▶ [What is required] Your reply should reproduce each record precisely as written.

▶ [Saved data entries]
......
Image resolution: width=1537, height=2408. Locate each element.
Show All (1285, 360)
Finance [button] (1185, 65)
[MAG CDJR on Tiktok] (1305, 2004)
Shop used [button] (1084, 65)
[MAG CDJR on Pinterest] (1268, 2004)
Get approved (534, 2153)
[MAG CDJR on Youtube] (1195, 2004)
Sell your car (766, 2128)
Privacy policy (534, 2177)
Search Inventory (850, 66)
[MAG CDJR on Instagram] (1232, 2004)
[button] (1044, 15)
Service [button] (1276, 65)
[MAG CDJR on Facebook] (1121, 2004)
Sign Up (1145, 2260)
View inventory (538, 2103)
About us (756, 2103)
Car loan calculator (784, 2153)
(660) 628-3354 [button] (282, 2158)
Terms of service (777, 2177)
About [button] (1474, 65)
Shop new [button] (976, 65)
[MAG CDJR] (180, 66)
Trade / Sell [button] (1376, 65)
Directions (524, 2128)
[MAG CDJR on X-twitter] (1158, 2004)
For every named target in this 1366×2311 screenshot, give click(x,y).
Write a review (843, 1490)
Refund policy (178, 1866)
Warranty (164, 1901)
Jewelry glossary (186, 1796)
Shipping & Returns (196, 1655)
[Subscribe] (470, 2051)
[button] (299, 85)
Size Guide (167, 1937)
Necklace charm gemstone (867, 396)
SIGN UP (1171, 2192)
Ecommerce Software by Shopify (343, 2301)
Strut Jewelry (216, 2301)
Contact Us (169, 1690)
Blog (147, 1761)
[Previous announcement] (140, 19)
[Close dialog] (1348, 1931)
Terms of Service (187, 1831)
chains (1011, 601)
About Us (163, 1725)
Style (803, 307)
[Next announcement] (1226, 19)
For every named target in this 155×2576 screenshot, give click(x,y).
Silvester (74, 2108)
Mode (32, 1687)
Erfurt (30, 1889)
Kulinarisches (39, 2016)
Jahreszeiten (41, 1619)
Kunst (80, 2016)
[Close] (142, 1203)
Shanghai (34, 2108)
......
▶ [Written solution]
Image resolution: width=1537, height=2408. Locate each element.
Show All (1285, 360)
Finance [button] (1185, 65)
[MAG CDJR on Tiktok] (1305, 2004)
Shop used [button] (1084, 65)
[MAG CDJR on Pinterest] (1268, 2004)
Get approved (534, 2153)
[MAG CDJR on Youtube] (1195, 2004)
Sell your car (766, 2128)
Privacy policy (534, 2177)
Search Inventory (850, 66)
[MAG CDJR on Instagram] (1232, 2004)
[button] (1044, 15)
Service [button] (1276, 65)
[MAG CDJR on Facebook] (1121, 2004)
Sign Up (1145, 2260)
View inventory (538, 2103)
About us (756, 2103)
Car loan calculator (784, 2153)
(660) 628-3354 [button] (282, 2158)
Terms of service (777, 2177)
About [button] (1474, 65)
Shop new [button] (976, 65)
[MAG CDJR] (180, 66)
Trade / Sell [button] (1376, 65)
Directions (524, 2128)
[MAG CDJR on X-twitter] (1158, 2004)
For every named target in this 1366×2311 screenshot, give click(x,y).
Write a review (843, 1490)
Refund policy (178, 1866)
Warranty (164, 1901)
Jewelry glossary (186, 1796)
Shipping & Returns (196, 1655)
[Subscribe] (470, 2051)
[button] (299, 85)
Size Guide (167, 1937)
Necklace charm gemstone (867, 396)
SIGN UP (1171, 2192)
Ecommerce Software by Shopify (343, 2301)
Strut Jewelry (216, 2301)
Contact Us (169, 1690)
Blog (147, 1761)
[Previous announcement] (140, 19)
[Close dialog] (1348, 1931)
Terms of Service (187, 1831)
chains (1011, 601)
About Us (163, 1725)
Style (803, 307)
[Next announcement] (1226, 19)
For every named target in this 155×2576 screenshot, give click(x,y).
Silvester (74, 2108)
Mode (32, 1687)
Erfurt (30, 1889)
Kulinarisches (39, 2016)
Jahreszeiten (41, 1619)
Kunst (80, 2016)
[Close] (142, 1203)
Shanghai (34, 2108)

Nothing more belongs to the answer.